秋山 継続雇用のあり方も給料が6割になるなら週3日出勤、残る4日で次のキャリアの準備・助走ができる制度設計になるとよいですね。こうした社会レベルの改革をしていかないと、長く生きることが地獄を見る時代となってしまいます。世界に先駆けて長寿社会を達成した日本、先を行くモデルはなく、私たち一人ひとりが創意をもって畑を耕していかねばならないと思います。
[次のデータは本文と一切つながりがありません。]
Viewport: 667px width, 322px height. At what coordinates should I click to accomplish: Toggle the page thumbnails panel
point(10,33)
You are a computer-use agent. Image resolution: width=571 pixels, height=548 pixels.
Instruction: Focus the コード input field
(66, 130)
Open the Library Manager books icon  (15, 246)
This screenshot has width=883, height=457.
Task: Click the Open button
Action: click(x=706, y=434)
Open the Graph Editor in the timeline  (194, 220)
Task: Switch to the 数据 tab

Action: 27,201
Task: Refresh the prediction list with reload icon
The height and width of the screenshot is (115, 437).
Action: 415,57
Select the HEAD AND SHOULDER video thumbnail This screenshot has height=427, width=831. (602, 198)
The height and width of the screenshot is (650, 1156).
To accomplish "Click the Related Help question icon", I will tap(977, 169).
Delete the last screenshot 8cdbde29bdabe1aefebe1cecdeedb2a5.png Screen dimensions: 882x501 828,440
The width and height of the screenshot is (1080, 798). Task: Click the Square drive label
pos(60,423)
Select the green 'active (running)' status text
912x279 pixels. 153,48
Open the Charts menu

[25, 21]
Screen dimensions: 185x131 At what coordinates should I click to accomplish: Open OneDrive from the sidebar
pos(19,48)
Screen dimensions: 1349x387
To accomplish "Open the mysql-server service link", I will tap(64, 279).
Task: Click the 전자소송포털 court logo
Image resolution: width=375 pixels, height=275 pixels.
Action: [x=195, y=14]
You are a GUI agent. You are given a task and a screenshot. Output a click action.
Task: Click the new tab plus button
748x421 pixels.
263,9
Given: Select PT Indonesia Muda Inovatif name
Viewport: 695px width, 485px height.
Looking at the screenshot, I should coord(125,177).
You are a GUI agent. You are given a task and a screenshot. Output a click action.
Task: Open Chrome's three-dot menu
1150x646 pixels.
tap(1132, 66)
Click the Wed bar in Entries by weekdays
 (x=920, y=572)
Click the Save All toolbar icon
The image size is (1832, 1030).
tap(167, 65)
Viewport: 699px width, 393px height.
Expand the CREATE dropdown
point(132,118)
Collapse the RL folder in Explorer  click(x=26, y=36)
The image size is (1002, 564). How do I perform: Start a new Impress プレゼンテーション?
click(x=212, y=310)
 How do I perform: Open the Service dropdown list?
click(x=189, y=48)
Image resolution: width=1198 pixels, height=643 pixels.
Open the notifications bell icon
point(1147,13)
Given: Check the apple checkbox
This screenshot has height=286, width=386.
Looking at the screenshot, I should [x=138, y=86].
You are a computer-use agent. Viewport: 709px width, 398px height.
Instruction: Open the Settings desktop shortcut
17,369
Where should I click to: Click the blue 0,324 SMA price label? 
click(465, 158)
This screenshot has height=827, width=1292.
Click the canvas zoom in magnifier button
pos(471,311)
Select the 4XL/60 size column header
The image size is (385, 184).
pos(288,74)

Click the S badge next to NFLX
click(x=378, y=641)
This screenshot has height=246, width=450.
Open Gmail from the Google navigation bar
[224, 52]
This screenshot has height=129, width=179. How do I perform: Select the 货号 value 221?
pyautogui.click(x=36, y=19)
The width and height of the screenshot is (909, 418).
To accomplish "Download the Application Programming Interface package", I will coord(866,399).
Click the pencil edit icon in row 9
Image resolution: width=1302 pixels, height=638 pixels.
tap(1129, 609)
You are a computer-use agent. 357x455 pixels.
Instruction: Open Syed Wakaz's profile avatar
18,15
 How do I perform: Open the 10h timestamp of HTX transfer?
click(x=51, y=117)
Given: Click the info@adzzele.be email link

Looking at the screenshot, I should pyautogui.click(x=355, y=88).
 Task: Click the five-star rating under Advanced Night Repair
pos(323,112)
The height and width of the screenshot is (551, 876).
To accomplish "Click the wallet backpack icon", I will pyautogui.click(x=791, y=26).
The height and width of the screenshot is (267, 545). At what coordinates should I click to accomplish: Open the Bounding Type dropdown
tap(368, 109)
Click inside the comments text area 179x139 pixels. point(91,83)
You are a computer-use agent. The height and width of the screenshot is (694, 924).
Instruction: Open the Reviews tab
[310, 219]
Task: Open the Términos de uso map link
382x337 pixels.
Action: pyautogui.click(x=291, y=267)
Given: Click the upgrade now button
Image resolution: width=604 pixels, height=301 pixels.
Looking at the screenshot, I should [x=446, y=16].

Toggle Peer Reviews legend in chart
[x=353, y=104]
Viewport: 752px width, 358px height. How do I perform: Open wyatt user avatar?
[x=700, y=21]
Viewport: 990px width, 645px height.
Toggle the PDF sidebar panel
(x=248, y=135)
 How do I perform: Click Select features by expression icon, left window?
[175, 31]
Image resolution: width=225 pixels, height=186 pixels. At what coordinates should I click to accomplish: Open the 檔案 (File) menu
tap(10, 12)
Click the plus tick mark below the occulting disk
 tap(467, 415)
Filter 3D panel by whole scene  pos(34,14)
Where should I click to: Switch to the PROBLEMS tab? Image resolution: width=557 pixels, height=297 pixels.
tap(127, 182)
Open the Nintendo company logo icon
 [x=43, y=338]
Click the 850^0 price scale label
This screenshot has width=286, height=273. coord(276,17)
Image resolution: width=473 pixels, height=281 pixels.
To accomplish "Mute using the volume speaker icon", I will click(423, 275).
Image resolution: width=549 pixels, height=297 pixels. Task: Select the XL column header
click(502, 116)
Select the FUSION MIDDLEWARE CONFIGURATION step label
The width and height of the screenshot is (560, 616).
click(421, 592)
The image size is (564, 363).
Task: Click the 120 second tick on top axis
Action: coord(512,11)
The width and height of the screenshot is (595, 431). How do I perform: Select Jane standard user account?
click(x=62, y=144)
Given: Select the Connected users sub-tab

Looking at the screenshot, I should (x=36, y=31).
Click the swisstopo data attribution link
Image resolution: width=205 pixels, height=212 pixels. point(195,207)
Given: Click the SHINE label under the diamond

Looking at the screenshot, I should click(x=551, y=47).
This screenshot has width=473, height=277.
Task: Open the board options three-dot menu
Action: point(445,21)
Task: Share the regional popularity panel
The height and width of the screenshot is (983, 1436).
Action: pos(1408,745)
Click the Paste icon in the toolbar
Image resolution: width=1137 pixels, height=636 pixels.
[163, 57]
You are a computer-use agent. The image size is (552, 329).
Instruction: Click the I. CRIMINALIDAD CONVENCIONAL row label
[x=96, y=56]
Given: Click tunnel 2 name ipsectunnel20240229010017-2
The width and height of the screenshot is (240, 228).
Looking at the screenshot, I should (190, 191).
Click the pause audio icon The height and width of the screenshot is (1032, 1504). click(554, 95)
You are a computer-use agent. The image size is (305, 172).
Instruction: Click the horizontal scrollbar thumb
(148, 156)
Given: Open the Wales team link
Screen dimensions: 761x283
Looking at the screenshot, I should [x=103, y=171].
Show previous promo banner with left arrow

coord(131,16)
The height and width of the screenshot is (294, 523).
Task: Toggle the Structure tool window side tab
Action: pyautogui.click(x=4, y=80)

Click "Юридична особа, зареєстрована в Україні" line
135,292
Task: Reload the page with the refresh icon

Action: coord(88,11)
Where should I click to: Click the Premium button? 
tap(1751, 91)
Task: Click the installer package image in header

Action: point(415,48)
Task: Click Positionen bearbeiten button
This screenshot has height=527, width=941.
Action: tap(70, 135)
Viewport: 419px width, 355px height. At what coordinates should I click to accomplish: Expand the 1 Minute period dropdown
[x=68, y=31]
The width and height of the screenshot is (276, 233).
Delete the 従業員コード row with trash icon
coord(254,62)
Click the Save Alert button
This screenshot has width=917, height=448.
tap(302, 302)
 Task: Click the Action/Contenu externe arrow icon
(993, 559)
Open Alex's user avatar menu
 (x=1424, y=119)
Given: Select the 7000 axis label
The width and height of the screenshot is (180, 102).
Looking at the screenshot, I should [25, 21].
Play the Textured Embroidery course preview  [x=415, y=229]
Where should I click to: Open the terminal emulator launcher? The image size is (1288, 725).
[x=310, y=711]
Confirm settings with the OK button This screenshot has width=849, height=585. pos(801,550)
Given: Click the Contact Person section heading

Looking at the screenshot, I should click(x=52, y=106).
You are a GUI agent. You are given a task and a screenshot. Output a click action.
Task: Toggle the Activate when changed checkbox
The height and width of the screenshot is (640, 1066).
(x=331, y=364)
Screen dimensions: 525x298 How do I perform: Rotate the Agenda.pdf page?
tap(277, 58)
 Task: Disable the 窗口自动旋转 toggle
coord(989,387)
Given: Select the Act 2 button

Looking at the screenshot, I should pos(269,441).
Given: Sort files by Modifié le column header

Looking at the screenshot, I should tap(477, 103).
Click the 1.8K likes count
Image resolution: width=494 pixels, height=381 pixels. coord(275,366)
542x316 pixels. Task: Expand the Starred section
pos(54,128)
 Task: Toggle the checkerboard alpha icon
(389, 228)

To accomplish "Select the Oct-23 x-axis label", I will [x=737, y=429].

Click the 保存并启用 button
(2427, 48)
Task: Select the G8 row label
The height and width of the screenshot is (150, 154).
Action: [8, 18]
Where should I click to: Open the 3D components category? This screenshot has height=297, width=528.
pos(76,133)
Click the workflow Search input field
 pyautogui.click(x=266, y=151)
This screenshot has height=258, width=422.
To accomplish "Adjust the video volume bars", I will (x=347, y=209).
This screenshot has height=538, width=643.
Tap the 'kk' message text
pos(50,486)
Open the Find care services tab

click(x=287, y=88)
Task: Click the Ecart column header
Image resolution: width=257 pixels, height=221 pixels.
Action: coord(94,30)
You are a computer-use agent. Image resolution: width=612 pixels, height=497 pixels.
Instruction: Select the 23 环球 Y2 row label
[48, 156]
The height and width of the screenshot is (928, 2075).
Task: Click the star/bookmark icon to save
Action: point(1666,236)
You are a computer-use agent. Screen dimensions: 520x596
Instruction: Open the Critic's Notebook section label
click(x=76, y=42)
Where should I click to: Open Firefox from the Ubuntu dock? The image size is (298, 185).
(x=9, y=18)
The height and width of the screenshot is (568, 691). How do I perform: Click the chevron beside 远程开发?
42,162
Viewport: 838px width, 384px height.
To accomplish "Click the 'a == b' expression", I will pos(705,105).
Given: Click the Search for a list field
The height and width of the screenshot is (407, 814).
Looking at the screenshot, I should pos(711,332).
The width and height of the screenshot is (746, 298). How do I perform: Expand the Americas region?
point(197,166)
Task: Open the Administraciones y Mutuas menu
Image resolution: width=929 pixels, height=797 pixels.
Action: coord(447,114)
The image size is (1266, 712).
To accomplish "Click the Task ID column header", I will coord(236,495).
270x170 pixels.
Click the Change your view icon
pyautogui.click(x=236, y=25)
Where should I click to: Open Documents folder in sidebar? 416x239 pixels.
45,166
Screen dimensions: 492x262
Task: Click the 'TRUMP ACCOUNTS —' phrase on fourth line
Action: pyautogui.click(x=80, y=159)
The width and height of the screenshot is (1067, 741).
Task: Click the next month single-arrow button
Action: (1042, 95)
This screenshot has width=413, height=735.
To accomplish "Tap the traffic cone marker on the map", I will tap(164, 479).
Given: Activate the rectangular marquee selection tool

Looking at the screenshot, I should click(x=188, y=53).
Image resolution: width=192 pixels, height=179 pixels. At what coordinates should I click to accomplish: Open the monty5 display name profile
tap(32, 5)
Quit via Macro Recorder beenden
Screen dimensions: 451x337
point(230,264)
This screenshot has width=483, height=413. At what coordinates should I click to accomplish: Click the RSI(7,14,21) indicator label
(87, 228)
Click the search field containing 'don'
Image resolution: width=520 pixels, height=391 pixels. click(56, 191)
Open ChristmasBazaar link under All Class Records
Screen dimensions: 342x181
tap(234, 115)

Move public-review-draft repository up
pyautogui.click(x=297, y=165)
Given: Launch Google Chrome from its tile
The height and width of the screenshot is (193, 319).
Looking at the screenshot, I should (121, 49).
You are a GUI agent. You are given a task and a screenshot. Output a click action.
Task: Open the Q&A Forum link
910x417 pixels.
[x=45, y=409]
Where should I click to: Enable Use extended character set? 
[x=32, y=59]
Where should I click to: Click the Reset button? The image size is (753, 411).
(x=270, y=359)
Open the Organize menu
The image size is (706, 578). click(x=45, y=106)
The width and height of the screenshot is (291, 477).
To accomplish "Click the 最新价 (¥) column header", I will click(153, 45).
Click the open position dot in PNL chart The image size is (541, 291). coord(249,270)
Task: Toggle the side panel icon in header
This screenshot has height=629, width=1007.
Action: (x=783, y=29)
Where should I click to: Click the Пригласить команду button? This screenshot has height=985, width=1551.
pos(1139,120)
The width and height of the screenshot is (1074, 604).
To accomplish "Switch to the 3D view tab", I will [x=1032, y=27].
谷口 どんなに固定観念に雁字搦めになっていても、人はきっかけがあると変われます。そこに火をつけていくことが私たちに課せられた使命ではないかと思います。今日はいろいろな先行認識をいただけ、ありがとうございました。先生のご活躍に私たちも連携したいと思います。

秋山弘子 (あきやまひろこ)

東京大学高齢社会総合研究機構特任教授

1978年イリノイ大学Ph.D.取得後、オクラホマ大学老年学センター研究員。1984年ミシガン大学公衆衛生学部研究員。1985年米国国立老化研究所研究員。1987年ミシガン大学社会科学総合研究所研究科教授。1997年東京大学大学院人文社会系研究科教授を経て、2006年東京大学総括プロジェクト機構ジェロントロジー寄付研究部門教授。2009年より現職。2011年日本学術会議副会長。主な著書は『長寿時代の科学と社会の構想』(『科学』岩波書店、2010年)、『新老年学 第3版』(東京大学出版会、2010年)、『高齢社会のアクションリサーチ:新たなコミュニティづくりをめざして』(東京大学出版会、2015年)など。

谷口正和(たにぐちまさかず)

マーケティング・コンサルタント、株式会社ジャパンライフデザインシステムズ 代表取締役社長

1942年京都生まれ。京都鴨沂高校を経て武蔵野美術大学造形学部産業デザイン学科卒業。生命、生活、人生の在り方を問う「ライフデザイン」を企業理念そのものとし、地球と個人の時代を見据えて常に次なる価値観のニューモデルを提示し続ける。コンセプト・プロデュースから経営コンサルテーション、企業戦略立案、地域活性計画まで幅広く活動。時代を週単位で分析し続けている週刊「IMAGINAS(イマジナス)」はウィークリー情報分析誌の草分け的存在。会員制ワークショップとして、21世紀の新マーケット・パラダイム『文化経済』市場の商業、観光、産業の経営を学ぶ「文化経済研究会」を主宰。 日本デザインコンサルタント協会・副代表理事、日本デザイン機構・理事、日本Webソリューションデザイン協会・顧問、京都文化観光創造塾・座長等を務める。